### Work to complete:
Only the lines from the one with "The width and height of the screenshot is (1568, 403)." through the end of the data are wanted, copied exactly.

### Records for the task:
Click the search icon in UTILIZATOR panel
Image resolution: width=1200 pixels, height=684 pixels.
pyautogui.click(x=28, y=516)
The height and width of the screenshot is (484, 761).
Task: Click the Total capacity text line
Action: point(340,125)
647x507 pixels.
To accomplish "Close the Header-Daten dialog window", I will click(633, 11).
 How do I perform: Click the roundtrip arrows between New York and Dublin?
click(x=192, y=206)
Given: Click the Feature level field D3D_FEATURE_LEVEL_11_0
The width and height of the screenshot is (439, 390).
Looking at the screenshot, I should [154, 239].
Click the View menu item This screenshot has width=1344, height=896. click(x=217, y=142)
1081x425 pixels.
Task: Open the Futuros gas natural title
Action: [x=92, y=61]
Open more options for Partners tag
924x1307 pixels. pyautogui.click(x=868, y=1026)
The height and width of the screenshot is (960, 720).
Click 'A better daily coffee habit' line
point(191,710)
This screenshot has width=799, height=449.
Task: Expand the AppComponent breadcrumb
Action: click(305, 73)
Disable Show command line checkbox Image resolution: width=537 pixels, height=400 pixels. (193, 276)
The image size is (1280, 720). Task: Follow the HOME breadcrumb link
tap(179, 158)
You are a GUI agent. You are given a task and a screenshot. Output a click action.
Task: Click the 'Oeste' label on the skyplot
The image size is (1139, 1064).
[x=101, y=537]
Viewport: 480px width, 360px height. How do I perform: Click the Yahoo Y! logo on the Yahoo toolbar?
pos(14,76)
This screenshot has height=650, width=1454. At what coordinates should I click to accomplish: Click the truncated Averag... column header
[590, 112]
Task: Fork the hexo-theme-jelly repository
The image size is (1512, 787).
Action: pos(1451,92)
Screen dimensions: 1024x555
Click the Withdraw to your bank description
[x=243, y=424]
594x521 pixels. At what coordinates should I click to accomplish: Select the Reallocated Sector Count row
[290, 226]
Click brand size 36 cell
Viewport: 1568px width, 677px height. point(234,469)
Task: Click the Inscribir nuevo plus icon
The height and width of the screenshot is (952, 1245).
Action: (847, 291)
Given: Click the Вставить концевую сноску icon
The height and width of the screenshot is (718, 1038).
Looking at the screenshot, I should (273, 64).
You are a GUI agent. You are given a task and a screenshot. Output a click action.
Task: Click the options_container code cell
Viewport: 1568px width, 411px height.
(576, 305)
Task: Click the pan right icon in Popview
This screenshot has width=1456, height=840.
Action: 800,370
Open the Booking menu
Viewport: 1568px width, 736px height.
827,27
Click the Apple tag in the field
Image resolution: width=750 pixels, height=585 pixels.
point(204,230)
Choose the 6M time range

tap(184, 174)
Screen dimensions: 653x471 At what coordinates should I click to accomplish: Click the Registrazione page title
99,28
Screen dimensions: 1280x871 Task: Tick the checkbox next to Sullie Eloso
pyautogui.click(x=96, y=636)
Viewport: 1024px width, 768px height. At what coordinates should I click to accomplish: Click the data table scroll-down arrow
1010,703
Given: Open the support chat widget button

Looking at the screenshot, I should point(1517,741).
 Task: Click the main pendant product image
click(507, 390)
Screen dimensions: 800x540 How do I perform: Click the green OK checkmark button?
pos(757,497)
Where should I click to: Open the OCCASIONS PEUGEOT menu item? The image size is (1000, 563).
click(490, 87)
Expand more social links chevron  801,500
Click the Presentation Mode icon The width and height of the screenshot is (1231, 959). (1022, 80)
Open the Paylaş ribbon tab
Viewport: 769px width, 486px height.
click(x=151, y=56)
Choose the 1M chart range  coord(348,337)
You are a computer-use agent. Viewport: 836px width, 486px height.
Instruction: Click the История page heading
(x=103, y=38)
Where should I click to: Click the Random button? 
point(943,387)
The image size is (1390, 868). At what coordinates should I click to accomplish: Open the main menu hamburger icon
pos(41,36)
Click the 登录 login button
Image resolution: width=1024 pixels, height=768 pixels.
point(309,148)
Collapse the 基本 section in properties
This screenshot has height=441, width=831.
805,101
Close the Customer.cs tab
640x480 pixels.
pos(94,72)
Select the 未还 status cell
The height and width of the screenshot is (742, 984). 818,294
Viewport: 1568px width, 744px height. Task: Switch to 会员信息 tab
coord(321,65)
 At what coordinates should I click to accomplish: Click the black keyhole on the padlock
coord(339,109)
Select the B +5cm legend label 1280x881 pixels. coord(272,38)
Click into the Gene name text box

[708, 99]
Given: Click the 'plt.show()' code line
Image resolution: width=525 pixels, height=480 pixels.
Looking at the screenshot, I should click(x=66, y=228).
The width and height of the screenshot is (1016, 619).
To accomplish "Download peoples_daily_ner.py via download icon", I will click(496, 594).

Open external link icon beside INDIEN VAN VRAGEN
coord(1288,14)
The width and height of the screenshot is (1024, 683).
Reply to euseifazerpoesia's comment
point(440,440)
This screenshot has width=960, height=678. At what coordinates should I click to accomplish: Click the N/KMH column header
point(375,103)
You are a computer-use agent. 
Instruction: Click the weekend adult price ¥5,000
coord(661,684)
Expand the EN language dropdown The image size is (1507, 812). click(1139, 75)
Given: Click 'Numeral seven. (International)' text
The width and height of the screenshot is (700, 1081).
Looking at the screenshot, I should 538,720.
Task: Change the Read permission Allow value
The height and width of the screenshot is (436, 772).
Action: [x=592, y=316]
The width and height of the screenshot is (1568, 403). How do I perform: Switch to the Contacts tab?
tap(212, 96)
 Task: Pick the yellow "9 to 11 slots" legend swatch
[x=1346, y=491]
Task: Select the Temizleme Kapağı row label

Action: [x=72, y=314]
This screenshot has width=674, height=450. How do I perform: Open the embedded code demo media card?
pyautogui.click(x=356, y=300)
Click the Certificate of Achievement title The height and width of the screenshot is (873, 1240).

### Output for this exercise:
The width and height of the screenshot is (1568, 403). How do I perform: Switch to the Contacts tab?
tap(212, 96)
 Task: Pick the yellow "9 to 11 slots" legend swatch
[x=1346, y=491]
Task: Select the Temizleme Kapağı row label

Action: [x=72, y=314]
This screenshot has width=674, height=450. How do I perform: Open the embedded code demo media card?
pyautogui.click(x=356, y=300)
Click the Certificate of Achievement title The height and width of the screenshot is (873, 1240).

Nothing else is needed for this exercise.